Joint South-Central and North-Central Sections, both conducting their 41st Annual Meeting (11–13 April 2007)

Paper No. 5
Presentation Time: 9:40 AM


MILLER, James F.1, EVANS, Kevin R.1, ETHINGTON, Raymond L.2, REPETSKI, John E.3, SANDBERG, Charles A.4 and THOMPSON, Thomas L.5, (1)Geography, Geology, & Planning, Missouri State University, Springfield, MO 65897, (2)Geological Sciences Department, University of Missouri-Columbia, Columbia, MO 65211, (3)U.S. Geol. Survey, 926A National Ctr, Reston, VA 20192, (4)U.S. Geol. Survey, Box 25046, MS 939, Federal Center, Denver, CO 80225, (5)Department of Natural Resources, Division of Geology and Land Survey, Rolla, MO 65402,

The Weaubleau, Decaturville, and Crooked Creek structures are impact features aligned across Missouri near the 38th parallel. One hypothesis of their origin suggests they were a serial impact. Impact breccias at these structures have reworked conodonts that provide provenance data that are unobtainable using only in situ faunas.

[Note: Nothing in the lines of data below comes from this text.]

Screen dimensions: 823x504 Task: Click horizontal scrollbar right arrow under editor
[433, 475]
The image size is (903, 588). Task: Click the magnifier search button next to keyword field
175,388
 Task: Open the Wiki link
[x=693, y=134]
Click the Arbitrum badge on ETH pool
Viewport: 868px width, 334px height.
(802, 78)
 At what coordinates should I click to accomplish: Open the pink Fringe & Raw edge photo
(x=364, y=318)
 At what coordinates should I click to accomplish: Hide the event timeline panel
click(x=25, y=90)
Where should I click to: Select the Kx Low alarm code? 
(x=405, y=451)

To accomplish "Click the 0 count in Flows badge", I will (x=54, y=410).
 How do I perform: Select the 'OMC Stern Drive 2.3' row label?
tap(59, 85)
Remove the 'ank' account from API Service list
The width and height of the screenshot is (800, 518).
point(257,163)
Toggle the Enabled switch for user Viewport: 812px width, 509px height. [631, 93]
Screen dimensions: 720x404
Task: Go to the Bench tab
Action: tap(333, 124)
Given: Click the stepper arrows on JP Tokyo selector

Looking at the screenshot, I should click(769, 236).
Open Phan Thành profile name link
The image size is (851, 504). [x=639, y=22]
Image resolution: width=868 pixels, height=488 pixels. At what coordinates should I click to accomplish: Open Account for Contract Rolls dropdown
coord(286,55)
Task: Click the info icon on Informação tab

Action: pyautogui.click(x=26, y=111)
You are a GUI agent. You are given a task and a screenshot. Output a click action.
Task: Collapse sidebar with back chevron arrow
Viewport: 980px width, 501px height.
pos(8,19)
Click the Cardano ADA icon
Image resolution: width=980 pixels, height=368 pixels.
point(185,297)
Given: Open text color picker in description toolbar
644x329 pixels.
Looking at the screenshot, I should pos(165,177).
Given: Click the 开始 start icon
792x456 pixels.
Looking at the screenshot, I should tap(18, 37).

Mississippian and Pennsylvanian strata crop out in and around the Weaubleau structure. Breccia at Weaubleau in the western Ozark dome contains common Early Ordovician conodonts, rare latest Devonian conodonts, and abundant Mississippian (Kinderhookian to Osagean) conodonts. Conodonts of all these ages occur in one sample, together with reworked late Osagean to earliest Meramecian crinoids and blastoids. The youngest conodonts are Gnathodus texanus and Taphrognathus varians. Latest Osagean to Meramecian megafossils occur in chert regolith derived from limestones that formerly covered the breccia. Collectively, these faunas indicate an impact near the Osagean–Meramecian boundary.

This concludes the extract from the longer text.